(Stored records)
↓↓↓
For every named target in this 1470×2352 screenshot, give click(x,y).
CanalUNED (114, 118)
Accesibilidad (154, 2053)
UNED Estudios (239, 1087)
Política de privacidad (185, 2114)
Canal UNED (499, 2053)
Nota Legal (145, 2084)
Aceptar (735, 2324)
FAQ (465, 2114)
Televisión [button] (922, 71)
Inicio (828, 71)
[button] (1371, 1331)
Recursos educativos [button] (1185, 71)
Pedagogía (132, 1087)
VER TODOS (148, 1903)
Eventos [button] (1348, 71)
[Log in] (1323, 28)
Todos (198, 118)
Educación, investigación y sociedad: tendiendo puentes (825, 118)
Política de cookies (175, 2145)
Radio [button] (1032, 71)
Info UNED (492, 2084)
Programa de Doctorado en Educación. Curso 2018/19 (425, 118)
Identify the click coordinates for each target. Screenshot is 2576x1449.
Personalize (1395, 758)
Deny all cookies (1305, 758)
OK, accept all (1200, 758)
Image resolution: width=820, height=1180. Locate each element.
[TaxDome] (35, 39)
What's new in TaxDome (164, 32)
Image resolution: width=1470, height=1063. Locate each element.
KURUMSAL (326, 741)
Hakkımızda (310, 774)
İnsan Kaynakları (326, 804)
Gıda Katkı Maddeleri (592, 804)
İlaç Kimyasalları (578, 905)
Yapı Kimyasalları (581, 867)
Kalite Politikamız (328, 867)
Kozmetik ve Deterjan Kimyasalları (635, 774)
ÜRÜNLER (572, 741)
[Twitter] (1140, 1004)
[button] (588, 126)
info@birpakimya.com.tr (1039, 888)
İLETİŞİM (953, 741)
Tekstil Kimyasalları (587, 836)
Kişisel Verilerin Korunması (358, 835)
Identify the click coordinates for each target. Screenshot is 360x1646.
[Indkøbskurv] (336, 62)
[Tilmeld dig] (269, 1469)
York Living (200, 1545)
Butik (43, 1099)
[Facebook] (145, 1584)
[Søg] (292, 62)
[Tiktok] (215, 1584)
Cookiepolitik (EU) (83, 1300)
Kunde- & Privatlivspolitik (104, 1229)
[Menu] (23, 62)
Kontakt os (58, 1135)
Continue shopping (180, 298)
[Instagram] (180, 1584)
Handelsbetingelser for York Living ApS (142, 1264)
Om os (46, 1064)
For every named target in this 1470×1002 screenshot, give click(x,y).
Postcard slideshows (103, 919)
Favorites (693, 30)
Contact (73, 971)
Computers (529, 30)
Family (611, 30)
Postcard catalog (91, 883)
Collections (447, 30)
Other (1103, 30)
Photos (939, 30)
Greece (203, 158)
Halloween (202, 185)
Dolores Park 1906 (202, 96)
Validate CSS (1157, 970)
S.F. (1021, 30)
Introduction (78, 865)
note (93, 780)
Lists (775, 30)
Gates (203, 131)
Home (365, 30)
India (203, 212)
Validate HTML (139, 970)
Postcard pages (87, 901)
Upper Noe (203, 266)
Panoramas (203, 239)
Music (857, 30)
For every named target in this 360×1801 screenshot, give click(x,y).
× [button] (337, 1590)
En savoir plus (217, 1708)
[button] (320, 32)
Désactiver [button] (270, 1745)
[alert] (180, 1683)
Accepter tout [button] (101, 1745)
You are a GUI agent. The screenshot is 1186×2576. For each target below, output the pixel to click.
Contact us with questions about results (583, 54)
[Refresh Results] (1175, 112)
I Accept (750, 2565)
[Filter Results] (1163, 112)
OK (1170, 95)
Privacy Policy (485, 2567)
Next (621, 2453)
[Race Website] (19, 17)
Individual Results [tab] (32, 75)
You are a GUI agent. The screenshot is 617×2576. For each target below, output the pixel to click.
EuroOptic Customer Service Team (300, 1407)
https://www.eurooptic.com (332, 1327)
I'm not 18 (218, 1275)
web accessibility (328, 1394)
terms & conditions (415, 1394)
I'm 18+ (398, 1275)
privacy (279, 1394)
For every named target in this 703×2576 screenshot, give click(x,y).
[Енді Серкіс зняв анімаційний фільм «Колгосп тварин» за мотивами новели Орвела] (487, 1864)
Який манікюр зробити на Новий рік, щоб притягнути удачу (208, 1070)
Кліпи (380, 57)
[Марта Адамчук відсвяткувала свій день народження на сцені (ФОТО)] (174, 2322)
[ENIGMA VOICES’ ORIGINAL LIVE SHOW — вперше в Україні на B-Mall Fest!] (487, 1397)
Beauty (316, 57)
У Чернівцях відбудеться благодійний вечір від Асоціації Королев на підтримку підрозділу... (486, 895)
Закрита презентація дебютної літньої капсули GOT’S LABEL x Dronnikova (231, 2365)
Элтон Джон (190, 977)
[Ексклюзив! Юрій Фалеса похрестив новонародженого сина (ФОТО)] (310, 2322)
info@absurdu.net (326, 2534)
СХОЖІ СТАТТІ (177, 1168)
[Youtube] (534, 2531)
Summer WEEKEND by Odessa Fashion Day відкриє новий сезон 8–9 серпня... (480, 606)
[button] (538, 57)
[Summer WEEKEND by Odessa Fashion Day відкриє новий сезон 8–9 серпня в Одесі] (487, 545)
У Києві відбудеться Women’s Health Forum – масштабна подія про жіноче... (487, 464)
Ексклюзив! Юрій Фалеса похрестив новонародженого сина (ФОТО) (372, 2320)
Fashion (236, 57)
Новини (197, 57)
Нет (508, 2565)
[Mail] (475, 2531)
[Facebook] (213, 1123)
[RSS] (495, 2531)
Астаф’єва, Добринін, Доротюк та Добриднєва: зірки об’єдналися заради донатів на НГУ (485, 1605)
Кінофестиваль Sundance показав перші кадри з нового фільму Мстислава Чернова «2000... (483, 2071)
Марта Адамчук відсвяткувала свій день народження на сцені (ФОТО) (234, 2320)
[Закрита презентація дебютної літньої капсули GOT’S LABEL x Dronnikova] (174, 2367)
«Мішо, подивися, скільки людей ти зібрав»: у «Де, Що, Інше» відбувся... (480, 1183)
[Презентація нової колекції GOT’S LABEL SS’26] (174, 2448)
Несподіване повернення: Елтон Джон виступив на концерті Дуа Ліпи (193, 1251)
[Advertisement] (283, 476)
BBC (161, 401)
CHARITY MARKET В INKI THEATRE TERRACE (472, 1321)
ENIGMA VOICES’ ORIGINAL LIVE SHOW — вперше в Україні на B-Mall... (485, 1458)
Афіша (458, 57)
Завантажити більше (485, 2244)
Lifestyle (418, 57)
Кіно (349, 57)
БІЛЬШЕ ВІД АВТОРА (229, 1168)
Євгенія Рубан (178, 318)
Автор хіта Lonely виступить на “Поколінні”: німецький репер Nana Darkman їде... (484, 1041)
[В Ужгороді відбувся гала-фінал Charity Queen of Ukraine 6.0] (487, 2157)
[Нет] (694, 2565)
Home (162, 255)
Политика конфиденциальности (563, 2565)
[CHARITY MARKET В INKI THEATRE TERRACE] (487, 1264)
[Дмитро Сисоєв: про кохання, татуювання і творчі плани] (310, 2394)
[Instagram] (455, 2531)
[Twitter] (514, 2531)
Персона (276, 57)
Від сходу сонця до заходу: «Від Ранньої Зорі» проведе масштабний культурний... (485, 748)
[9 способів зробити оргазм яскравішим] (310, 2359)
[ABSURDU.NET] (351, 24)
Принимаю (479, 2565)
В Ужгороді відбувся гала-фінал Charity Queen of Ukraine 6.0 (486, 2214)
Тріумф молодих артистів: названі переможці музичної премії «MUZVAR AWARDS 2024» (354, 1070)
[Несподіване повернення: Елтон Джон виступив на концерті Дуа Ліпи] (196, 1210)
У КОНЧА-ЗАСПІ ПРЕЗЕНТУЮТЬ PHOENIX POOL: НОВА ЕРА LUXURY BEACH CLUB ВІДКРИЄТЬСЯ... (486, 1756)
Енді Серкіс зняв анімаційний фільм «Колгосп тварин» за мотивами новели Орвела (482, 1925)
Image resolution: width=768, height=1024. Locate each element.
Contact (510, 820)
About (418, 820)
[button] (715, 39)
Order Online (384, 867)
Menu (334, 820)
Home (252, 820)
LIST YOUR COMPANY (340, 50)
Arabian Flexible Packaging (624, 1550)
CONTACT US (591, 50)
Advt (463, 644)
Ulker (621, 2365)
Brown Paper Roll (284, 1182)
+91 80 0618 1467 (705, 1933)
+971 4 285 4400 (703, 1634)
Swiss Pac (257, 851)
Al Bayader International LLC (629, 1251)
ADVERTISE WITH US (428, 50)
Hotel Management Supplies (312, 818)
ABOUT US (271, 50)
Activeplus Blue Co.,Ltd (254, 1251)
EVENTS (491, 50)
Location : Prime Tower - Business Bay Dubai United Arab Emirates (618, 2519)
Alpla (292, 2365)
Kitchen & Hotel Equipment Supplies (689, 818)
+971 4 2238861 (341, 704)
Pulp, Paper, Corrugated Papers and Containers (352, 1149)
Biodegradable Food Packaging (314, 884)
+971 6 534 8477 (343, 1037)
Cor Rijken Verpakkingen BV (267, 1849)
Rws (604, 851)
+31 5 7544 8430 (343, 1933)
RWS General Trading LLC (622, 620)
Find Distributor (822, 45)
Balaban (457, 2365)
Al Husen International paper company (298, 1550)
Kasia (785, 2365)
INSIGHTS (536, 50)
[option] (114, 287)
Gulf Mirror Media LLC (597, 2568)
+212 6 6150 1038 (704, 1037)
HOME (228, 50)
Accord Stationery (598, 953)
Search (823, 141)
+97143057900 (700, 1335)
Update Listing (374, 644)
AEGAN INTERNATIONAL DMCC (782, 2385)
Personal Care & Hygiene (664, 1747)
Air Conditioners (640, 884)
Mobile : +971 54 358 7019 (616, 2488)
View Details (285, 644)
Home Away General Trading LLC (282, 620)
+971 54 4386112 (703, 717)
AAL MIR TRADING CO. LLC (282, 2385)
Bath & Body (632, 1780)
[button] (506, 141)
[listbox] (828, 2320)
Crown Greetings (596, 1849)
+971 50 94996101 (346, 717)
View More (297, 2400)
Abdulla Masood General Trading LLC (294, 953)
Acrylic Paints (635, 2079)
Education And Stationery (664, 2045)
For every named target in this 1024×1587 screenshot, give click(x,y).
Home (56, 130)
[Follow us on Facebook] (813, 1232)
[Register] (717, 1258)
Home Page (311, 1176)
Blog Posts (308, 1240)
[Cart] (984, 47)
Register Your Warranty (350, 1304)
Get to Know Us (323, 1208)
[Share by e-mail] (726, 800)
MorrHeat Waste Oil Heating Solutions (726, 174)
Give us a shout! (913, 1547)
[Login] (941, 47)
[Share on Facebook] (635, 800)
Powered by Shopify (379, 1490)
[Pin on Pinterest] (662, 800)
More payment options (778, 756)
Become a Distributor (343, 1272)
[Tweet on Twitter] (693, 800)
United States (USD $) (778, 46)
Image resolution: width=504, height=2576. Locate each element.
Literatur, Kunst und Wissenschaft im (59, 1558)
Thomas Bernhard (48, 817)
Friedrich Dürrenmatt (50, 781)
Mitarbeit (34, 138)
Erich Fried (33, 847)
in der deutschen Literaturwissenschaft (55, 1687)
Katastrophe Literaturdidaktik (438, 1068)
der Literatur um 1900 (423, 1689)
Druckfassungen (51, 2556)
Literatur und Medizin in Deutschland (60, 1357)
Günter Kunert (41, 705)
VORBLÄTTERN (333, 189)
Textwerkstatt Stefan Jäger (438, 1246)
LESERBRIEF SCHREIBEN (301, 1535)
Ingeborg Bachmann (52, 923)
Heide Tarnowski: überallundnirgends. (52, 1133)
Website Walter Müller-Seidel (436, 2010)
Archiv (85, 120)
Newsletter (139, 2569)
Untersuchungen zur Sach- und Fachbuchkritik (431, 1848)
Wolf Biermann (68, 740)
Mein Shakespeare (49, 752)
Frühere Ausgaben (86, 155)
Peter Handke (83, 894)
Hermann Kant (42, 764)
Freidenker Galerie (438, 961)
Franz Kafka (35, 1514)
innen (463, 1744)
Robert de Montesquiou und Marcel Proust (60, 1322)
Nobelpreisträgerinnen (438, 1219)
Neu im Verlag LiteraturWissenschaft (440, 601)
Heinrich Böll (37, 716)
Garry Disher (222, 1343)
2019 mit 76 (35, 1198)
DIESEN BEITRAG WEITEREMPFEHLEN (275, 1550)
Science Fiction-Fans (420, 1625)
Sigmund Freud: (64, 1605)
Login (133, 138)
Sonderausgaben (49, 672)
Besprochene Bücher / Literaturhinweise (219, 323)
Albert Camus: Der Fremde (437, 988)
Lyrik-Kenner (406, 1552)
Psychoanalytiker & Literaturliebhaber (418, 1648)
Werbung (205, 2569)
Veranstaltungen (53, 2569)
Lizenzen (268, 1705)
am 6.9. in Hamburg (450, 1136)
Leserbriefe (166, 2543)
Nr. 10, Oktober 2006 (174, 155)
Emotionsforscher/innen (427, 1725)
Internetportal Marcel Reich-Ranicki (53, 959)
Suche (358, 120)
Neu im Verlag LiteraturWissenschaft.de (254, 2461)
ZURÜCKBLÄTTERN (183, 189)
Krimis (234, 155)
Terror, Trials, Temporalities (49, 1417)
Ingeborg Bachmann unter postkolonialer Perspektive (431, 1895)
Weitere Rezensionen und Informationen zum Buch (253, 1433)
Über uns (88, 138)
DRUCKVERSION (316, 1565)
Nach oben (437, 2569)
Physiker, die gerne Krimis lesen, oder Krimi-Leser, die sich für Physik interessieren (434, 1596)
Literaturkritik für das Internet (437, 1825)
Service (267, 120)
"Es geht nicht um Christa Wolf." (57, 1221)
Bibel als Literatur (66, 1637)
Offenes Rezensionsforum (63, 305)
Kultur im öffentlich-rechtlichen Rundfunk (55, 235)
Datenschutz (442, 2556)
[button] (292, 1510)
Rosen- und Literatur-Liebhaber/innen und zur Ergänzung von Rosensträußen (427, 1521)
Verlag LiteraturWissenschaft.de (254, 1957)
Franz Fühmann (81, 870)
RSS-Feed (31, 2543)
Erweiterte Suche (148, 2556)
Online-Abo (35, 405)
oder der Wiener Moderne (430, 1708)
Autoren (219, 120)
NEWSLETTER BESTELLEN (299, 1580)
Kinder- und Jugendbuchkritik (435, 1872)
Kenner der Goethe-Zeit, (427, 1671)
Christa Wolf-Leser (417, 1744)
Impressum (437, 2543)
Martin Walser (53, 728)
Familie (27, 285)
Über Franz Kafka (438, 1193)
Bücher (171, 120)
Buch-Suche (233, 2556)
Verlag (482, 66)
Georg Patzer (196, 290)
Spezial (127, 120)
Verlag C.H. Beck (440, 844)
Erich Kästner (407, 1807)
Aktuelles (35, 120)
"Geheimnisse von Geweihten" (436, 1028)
↑↑↑
> **Your assignment**
When a line in the records holds the string "Facebook", copy that line.

> **Task solution**
[Facebook] (145, 1584)
[Facebook] (213, 1123)
[Follow us on Facebook] (813, 1232)
[Share on Facebook] (635, 800)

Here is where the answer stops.